((

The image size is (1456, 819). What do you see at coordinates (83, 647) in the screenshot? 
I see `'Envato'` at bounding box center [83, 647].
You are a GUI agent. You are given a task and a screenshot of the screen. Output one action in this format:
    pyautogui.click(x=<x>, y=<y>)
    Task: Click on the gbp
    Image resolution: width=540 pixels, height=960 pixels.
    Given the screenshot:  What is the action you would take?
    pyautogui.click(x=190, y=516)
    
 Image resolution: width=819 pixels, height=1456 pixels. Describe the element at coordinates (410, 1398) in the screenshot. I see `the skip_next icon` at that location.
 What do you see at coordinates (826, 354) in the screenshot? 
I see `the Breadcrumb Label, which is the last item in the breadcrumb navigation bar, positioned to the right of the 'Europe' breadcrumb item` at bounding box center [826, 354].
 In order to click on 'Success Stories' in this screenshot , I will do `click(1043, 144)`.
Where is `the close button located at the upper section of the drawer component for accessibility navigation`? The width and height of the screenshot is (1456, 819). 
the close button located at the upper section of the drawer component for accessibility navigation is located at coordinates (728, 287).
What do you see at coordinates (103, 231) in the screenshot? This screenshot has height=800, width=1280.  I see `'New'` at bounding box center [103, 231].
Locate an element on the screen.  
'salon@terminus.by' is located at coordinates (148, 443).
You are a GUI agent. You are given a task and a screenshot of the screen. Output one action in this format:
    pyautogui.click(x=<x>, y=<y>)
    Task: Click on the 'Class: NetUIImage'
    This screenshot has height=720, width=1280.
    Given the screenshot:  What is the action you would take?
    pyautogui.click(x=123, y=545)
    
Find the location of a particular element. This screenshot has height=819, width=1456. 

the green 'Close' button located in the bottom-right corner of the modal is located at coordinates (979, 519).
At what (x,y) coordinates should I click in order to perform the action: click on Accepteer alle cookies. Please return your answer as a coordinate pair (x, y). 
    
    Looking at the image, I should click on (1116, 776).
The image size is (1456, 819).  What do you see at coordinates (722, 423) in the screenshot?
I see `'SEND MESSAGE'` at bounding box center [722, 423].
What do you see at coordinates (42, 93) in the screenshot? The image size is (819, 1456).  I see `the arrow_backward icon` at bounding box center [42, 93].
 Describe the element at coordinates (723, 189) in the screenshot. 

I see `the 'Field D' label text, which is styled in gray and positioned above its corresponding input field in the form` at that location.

))

§ **Exercise directions**: Return every item above word for word, line by line, with nothing added or changed.

§ **Exercise result**:
The image size is (1456, 819). What do you see at coordinates (83, 647) in the screenshot? 
I see `'Envato'` at bounding box center [83, 647].
You are a GUI agent. You are given a task and a screenshot of the screen. Output one action in this format:
    pyautogui.click(x=<x>, y=<y>)
    Task: Click on the gbp
    Image resolution: width=540 pixels, height=960 pixels.
    Given the screenshot:  What is the action you would take?
    pyautogui.click(x=190, y=516)
    
 Image resolution: width=819 pixels, height=1456 pixels. Describe the element at coordinates (410, 1398) in the screenshot. I see `the skip_next icon` at that location.
 What do you see at coordinates (826, 354) in the screenshot? 
I see `the Breadcrumb Label, which is the last item in the breadcrumb navigation bar, positioned to the right of the 'Europe' breadcrumb item` at bounding box center [826, 354].
 In order to click on 'Success Stories' in this screenshot , I will do `click(1043, 144)`.
Where is `the close button located at the upper section of the drawer component for accessibility navigation`? The width and height of the screenshot is (1456, 819). 
the close button located at the upper section of the drawer component for accessibility navigation is located at coordinates (728, 287).
What do you see at coordinates (103, 231) in the screenshot? This screenshot has height=800, width=1280.  I see `'New'` at bounding box center [103, 231].
Locate an element on the screen.  
'salon@terminus.by' is located at coordinates (148, 443).
You are a GUI agent. You are given a task and a screenshot of the screen. Output one action in this format:
    pyautogui.click(x=<x>, y=<y>)
    Task: Click on the 'Class: NetUIImage'
    This screenshot has height=720, width=1280.
    Given the screenshot:  What is the action you would take?
    pyautogui.click(x=123, y=545)
    
Find the location of a particular element. This screenshot has height=819, width=1456. 

the green 'Close' button located in the bottom-right corner of the modal is located at coordinates (979, 519).
At what (x,y) coordinates should I click in order to perform the action: click on Accepteer alle cookies. Please return your answer as a coordinate pair (x, y). 
    
    Looking at the image, I should click on (1116, 776).
The image size is (1456, 819).  What do you see at coordinates (722, 423) in the screenshot?
I see `'SEND MESSAGE'` at bounding box center [722, 423].
What do you see at coordinates (42, 93) in the screenshot? The image size is (819, 1456).  I see `the arrow_backward icon` at bounding box center [42, 93].
 Describe the element at coordinates (723, 189) in the screenshot. 

I see `the 'Field D' label text, which is styled in gray and positioned above its corresponding input field in the form` at that location.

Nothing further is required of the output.